Der 1,93-Mann war sichtlich ein wenig genervt, dass ihn alle Journalisten zu Salzburgs Sturmtalent Erling Haaland löcherten. Er bittet uns, von weiteren Fragen zu dem Norweger abzusehen. Ich will aber gar nichts mehr zu Haaland wissen. Ich will mit dem derzeit besten Verteidiger der Welt über den meines Erachtens besten Stürmer sprechen. Bei der Weltfußballer-Wahl landete Lewandowski nur auf Platz 8. Darum frage ich jetzt van Dijk (Platz zwei): „Ist für Sie Robert Lewandowski derzeit der beste Angreifer?“ Van Dijk ist bei seinen Überlegungen anzusehen, dass er nicht seine Teamkollegen Mohamed Salah, Roberto Firmino und Mané verärgern möchte. Diplomatisch antwortet er daher: „Ich weiß nicht ob er der Beste ist, aber derzeit ist er in Topform.“ In van Dijks Worten schwingt viel Respekt mit. Ich probiere es nun anders, verweise auf Lewandowskis bisherige 10 Tore in der Champions League und dass van Dijk mit Haaland (8 Tore) gerade einen Torjäger-Konkurrenten aus dem Rennen geworfen habe. Frage diesmal: Krönt sich Lewandowski denn zum besten Stürmer der Königsklasse 19/20. Van Dijk dazu: „Es kommt jetzt die Knockout-Phase. Mal sehen, wer bis zum Ende mit dabei sein wird. Davon hängt viel ab.“ Ich merke schon: In Sachen Lewandowski ist heute nicht viel zu holen. Deshalb wechsle ich ein letztes Mal das Thema. Ich frage: nach seinem Trainer. Die Mine des Verteidiger-Hünens hellt sich nun sichtlich auf. „Klopp?“, sagt van Dijk und wird nun erstmals richtig enthusiastisch: „Er ist ein fantastischer Trainer! Ich hoffe, wir werden ihn noch lange behalten!“ Sein Wunsch wird erfüllt werden: Drei Tage nach der Partie verlängert Klopp bis 2024 in Liverpool.

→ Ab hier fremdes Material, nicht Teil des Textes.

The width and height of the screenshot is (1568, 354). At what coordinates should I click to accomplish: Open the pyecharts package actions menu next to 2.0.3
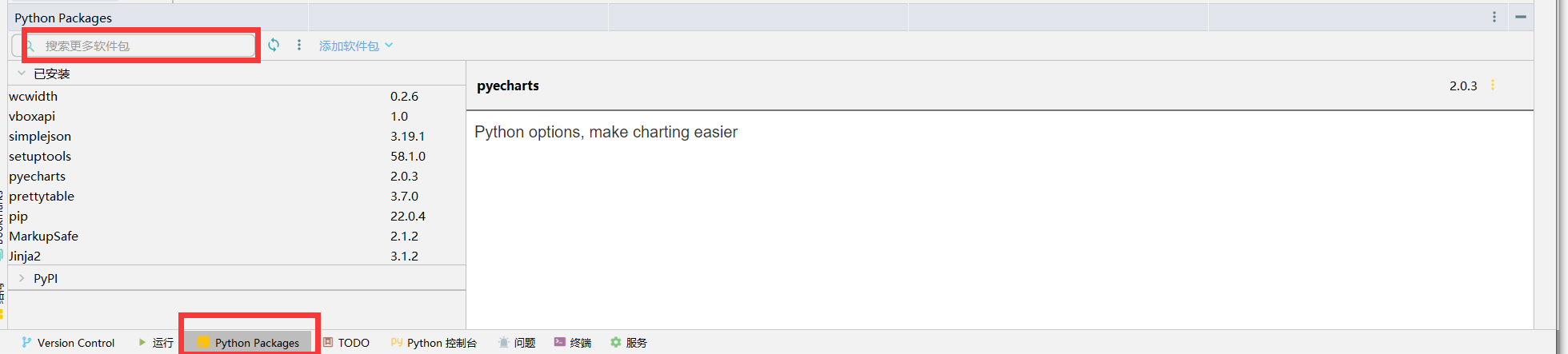tap(1493, 86)
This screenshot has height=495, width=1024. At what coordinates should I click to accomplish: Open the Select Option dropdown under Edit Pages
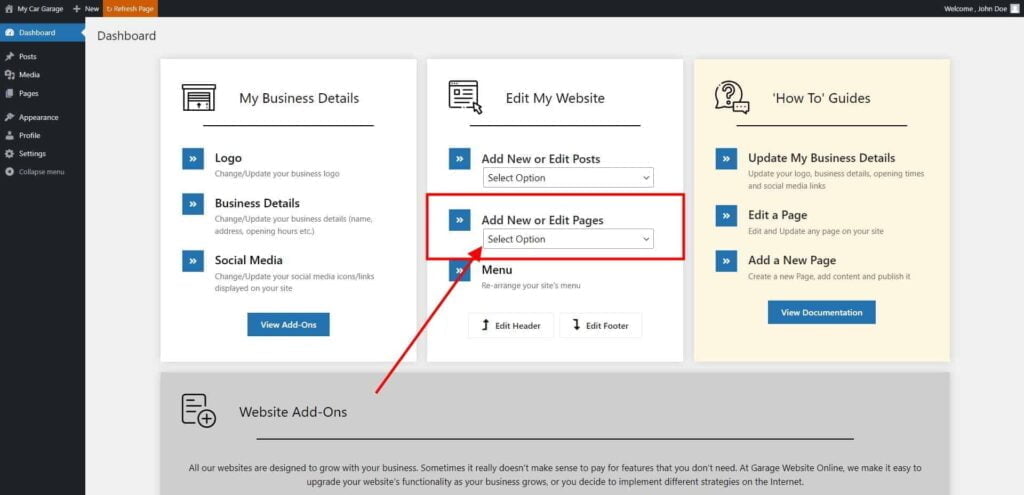568,239
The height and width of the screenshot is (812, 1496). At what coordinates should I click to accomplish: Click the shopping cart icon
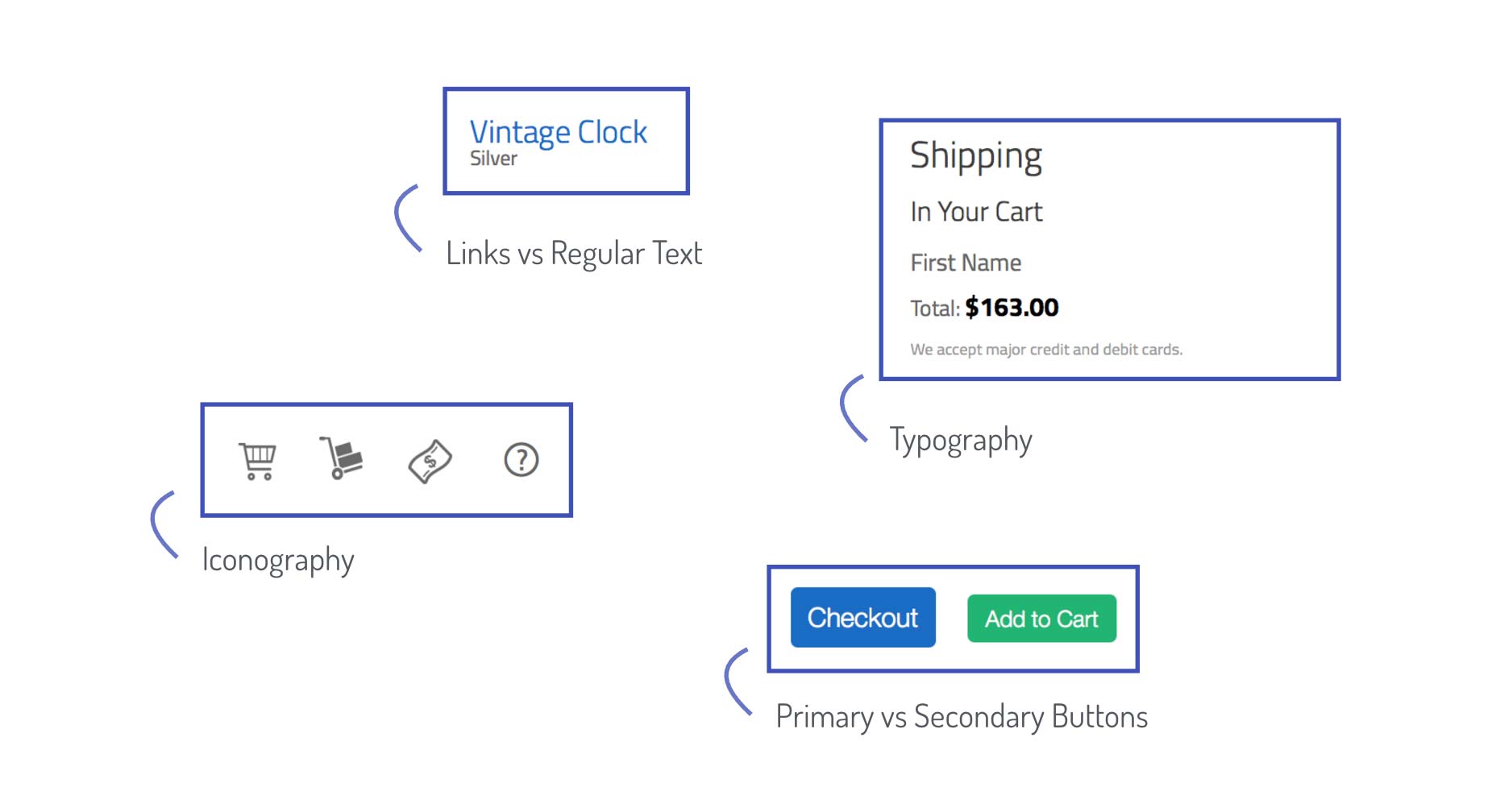(x=258, y=461)
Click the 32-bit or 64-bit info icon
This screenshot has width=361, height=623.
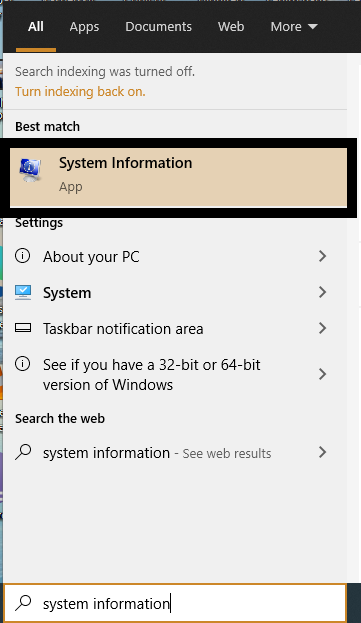pyautogui.click(x=22, y=364)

In dem Moment schlendert Klopp auch schon an uns vorbei. Die BILD-Reporter erkennt er natürlich. „Bitte keine Fragen mehr. Ich habe gefühlt gerade 26 Stück auf der Pressekonferenz beantwortet.“ Was ist dem zu erwidern, außer: „Glückwunsch und gute Heimfahrt!“ Klopp war wie van Dijk ebenfalls beim „Ballon d’Or“. Der Deutsche wurde „Welttrainer des Jahres“.

 

Die Weltfußballer-Wahl lässt niemand kalt, der sich für Fußball interessiert. In unserer SPORT BILD- Rubrik „Pro/Contra“ hatte ich mich nach der Ehrung von Messi beim „Ballon d’Or“ für van Dijk ausgesprochen. Kurz nach Abpfiff des folgenden Abendspiels des FC Barcelona bekam ich eine WhatsApp. Es ist ein Screenshot des Ergebnisses von 5:2 mit dem dreifachen Torschützen: Messi. Dazu schreibt mir Lothar Matthäus: „Weltbester Spieler“ und fügt einen Daumen-Hoch-Emoji an. Daraufhin erstelle ich selbst einen Screenshot. Vom 3:0-Sieg des FC Liverpool in Bournemouth umkreise ich rot die Null. Mein Text dazu lautet: „Dieses Jahr bin ich trotzdem für van Dijk“. Lothar ist schnell beim Antworten, schreibt: „Mannschaft nicht Einzelspieler“. Die Leistung der Defensive schreibt er der gesamten Verteidigung zu. Ich plädiere für den Abwehrchef und kontere: „Ab und zu darf auch mal ein Defensiv-Künstler die Auszeichnung bekommen.“ Lothar: „Natürlich“. Dazu fügt er an: „Aber nicht solange es Messi gibt.“ Strahlendes Smiley. Ich gebe mich geschlagen. Es ist schwierig gerade Lothar in dieser Diskussion zu widersprechen: Matthäus ist immerhin unser einzige deutscher Weltfußballer (1990, 1991).